The truth of the matter is, I really, really, really like it. And when I really, really, really like something, I tend to put whatever it is up on a pedestal until something happens and then I get incredibly disappointed and I feel foolish for the pedestal and worship and, of course, all the animal sacrifices. You really can't take that kind of stuff back.
I've always been an optimist. You know the whole 'is the glass half empty of full?' thing? I'm thrilled that there is a glass. And, look! It has water in it! Isn't that great?!?!
So far the new job is going really really well. I have a TON of freedom to run my area how I want. The people I work with are nice. My office is HUGE and it has matching furniture and none of it is plastic. I get my own assistant during the busy season. And I get 3 weeks of paid vacation.
It really is turning out to be everything I thought it would be and more (I had NO IDEA about the 3 weeks of vacation). So I know that if I put the rose colored glasses on - when they come off - I am going to fall really hard.
Is that weird? That I am trying to not be totally smitten? Does that say something about our society or people that I think that too much optimism and joy are bad? Yikes. It reminds me of those people who 'love too much'. You can usually find them on Maury Povich or in a Lifetime movie. Their one great character flaw is loving someone so much that they get taken advantage of repeatedly.

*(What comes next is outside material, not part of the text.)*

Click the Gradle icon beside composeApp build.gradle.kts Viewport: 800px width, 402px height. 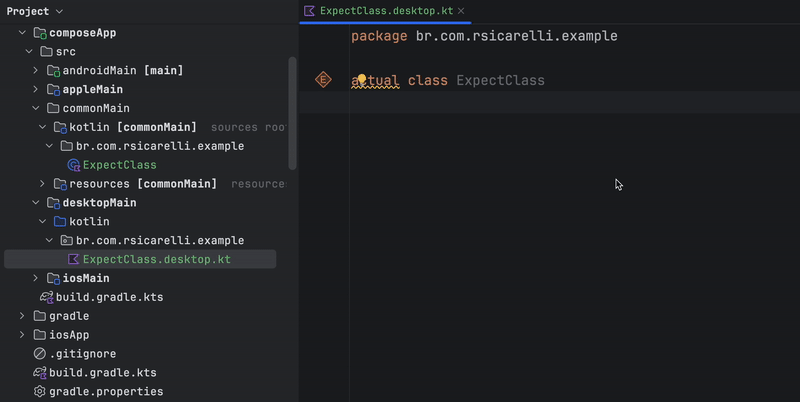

Well, not this time, Buster! I will not think that this is the perfect job even though I get to see elephants every day until June 5th! (It might be important to mention that I work on fair grounds). I'm not going to get sucked in with the Christmas party where apparently, they give you goody bags full of toys for your kids. And bonuses? They aren't going to phase me. I also scoff at the health insurance plan. Scoff. Scoff. Scoff.
Oh, who am I kidding? DID I TELL YOU ABOUT THE ELEPHANTS???? AND THE DENTAL PLAN? OMG!